Photo by Alex Wong/Getty Images

Via John Bresnahan’s breakdown of Nancy Pelosi’s giant 2014 headache:

Pelosi, for her part, isn’t losing faith that victory in November is possible. She’s grown fond of telling this joke to Democratic members in recent weeks:

At the end of the Cold War, American and Soviet spies just couldn’t stop spying on each other. So they decided to have a contest in one year to prove who were the better spies. They settled on a dog fight. A year later, the Soviets had raised a vicious pit bull; the Americans countered with a meek-looking dachshund. Seeing the dachshund, the Soviets were confident of victory. But once the fight started, the dachshund mauled the pit bull. The Soviets were stunned. The Americans responded: “While you were raising that awful dog, starving it, teaching it to be mean, we were figuring out how to disguise an alligator as a dachshund.”

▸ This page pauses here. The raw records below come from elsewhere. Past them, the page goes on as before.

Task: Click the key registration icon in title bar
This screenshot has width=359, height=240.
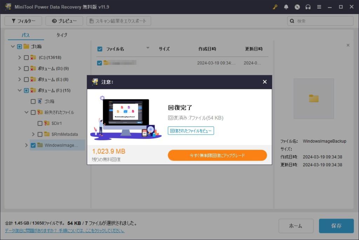Action: (275, 7)
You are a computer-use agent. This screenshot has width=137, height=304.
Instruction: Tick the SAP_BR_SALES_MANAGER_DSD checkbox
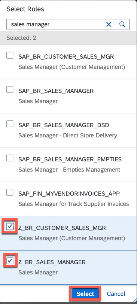10,124
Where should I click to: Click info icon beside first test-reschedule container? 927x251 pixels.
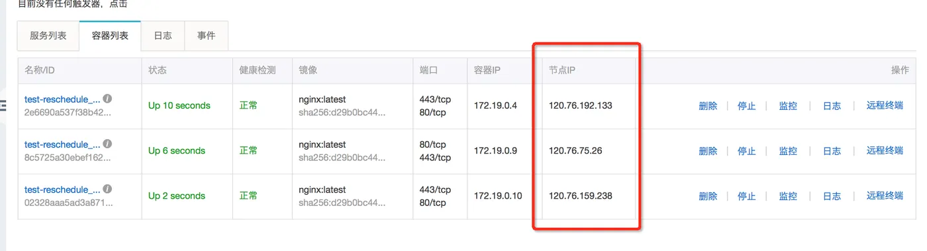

Pelosi’s point: Democrats have to learn how to be smarter and more strategic than their GOP opponents.

I’m not positive I would call that a joke (feels more like an allegory or fable to me), and if it is a joke, it’s not a particularly funny one (although I’ll concede that perhaps some of the humor was lost in the third-hand retelling of it). But regardless, the more important point is that it doesn’t seem to be doing its intended job. Henry Waxman, a 20-term California Democrat who was in line to regain a committee chairmanship if Democrats retook the House, announced yesterday that he won’t run for re-election. His announced departure follows that of other incumbents, including Rep. George Miller, who also would have likely picked up a gavel in a Democratic-controlled chamber. Those departures only fuel the pessimism loop among Democrats on Capitol Hill and the campaign trail, and rightly so if you look at the numbers.

Pelosi will continue to put on a brave face—just as she did in 2010 when she maintained until the very end that Dems would keep the House—but the vast majority of mid-term forecasts have the Republicans picking up a handful of seats later this year. According to the Washington Post, even with all the uncertainty built into those early simulations, Democrats have only slightly better than a 1 percent chance of winning 218 or more seats and returning the gavel to Pelosi.